Objective: A fundamental metric in the diagnosis of arthropathies is the pattern of joint involvement, including differences in proximal versus distal joints and patterns of symmetric or asymmetric disease. The basis for joint selectivity among arthritides and/or within a defined disease such as rheumatoid arthritis remains enigmatic. Coagulation and fibrinolytic activity are observed in both experimental animals with inflammatory joint disease and patients with inflammatory arthritis. However, the contribution of specific hemostatic factors to joint disease is not fully defined. We sought to determine the contribution of the fibrinolytic protease, plasminogen, to tumor necrosis factor α (TNFα)-driven arthritis in distinct joints in mice.

Methods: The impact of plasminogen and/or fibrinogen genetic deficiencies on arthritis progression was evaluated in Tg197 mice genetically predisposed to spontaneous, nonabating, and erosive polyarthritis due to exuberant human TNFα expression.

Results: Elimination of plasminogen in Tg197 mice significantly exacerbated the incidence and severity of arthritis within the paw joints, but simultaneously and dramatically diminished the entire spectrum of pathologies within the knee joints of the same animals.
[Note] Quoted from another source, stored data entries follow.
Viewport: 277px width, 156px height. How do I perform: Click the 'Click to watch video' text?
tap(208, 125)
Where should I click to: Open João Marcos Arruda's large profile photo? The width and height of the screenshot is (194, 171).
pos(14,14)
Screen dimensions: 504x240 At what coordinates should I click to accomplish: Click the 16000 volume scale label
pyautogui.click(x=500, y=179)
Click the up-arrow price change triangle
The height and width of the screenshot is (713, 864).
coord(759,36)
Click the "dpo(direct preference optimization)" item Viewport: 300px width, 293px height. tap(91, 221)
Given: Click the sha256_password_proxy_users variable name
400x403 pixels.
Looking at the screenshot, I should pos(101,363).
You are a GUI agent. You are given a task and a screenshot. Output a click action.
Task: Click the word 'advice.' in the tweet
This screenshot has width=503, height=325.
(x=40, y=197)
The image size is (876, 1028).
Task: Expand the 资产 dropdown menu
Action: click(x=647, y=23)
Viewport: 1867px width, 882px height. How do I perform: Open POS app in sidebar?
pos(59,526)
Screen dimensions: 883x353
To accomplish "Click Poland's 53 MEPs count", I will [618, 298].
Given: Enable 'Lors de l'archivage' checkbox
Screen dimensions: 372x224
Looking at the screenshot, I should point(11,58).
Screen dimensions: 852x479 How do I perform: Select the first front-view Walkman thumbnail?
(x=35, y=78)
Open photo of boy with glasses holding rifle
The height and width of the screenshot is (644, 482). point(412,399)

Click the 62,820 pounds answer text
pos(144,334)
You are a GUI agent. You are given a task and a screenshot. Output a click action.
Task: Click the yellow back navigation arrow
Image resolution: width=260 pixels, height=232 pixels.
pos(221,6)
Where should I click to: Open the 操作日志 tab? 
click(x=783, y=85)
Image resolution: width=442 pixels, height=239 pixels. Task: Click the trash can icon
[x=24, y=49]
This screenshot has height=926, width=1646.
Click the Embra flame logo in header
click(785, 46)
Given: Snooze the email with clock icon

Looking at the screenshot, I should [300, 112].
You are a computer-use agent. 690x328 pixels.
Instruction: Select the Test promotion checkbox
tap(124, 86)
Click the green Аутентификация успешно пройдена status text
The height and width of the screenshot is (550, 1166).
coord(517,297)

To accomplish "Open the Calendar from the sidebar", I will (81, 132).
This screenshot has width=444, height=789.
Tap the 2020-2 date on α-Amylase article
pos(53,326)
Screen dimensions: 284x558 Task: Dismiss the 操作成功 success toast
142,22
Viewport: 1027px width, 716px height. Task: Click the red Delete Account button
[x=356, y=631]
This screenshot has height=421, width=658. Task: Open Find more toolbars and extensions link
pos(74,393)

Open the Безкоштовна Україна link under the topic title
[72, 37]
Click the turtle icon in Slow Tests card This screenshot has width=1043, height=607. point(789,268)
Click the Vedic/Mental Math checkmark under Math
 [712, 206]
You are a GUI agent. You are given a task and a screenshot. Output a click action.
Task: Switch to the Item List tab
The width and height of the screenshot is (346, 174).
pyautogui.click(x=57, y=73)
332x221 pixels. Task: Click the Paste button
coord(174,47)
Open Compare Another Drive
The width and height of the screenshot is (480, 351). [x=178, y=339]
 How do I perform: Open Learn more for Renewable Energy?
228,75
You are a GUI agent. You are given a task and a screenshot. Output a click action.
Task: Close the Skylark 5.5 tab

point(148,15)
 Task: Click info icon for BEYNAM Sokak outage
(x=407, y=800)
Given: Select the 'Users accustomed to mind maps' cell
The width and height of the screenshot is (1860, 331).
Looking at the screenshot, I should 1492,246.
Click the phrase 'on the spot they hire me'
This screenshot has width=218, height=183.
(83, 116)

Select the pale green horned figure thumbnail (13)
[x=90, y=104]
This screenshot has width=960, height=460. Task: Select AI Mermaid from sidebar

These opposing outcomes were both mechanistically linked to fibrin(ogen), in that superimposing fibrinogen deficiency reversed both the proarthritic phenotype in the paws and arthritis resistance in the knees of plasminogen-deficient mice. Intriguingly, the change in disease severity in the knees, but not the paws, was associated with a plasminogen-dependent reduction in matrix metalloproteinase 9 activity.

Conclusion: Plasminogen is a key molecular determinant of inflammatory joint disease capable of simultaneously driving or ameliorating arthritis pathogenesis in distinct anatomic locations in the same subject.